■ **Stored items**:
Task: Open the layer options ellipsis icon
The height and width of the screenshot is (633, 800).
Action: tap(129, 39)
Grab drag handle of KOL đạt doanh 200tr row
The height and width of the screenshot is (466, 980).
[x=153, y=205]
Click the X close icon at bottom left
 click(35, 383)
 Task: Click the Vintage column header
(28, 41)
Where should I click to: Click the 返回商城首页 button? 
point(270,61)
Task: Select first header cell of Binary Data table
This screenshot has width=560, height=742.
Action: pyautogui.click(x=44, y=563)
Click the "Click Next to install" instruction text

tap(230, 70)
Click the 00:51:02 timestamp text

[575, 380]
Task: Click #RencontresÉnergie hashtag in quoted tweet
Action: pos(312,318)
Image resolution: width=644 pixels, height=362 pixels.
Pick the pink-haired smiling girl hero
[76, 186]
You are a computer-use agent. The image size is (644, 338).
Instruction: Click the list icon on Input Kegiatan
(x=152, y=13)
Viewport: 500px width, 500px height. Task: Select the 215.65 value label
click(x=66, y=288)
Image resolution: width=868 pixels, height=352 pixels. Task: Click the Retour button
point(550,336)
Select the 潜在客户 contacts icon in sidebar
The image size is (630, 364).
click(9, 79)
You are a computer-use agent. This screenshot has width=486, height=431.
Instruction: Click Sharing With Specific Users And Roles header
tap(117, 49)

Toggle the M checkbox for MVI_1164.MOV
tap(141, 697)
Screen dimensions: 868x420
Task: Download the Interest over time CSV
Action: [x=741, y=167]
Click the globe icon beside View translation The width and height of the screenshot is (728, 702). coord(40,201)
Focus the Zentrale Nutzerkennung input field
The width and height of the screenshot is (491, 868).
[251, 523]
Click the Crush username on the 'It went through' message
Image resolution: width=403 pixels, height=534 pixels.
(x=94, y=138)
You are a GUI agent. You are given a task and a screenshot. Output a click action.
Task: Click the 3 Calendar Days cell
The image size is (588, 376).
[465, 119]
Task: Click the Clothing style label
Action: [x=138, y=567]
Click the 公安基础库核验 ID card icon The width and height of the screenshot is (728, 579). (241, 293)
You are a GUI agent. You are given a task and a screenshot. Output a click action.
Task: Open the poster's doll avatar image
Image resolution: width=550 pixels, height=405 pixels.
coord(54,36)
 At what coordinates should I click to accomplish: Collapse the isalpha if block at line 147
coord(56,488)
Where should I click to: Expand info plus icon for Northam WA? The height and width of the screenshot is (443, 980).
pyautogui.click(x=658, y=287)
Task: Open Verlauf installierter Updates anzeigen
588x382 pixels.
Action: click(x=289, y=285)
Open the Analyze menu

■ **What the exercise asks**: Tell how many lines above hold "agent", nothing more.

■ **Task solution**: 4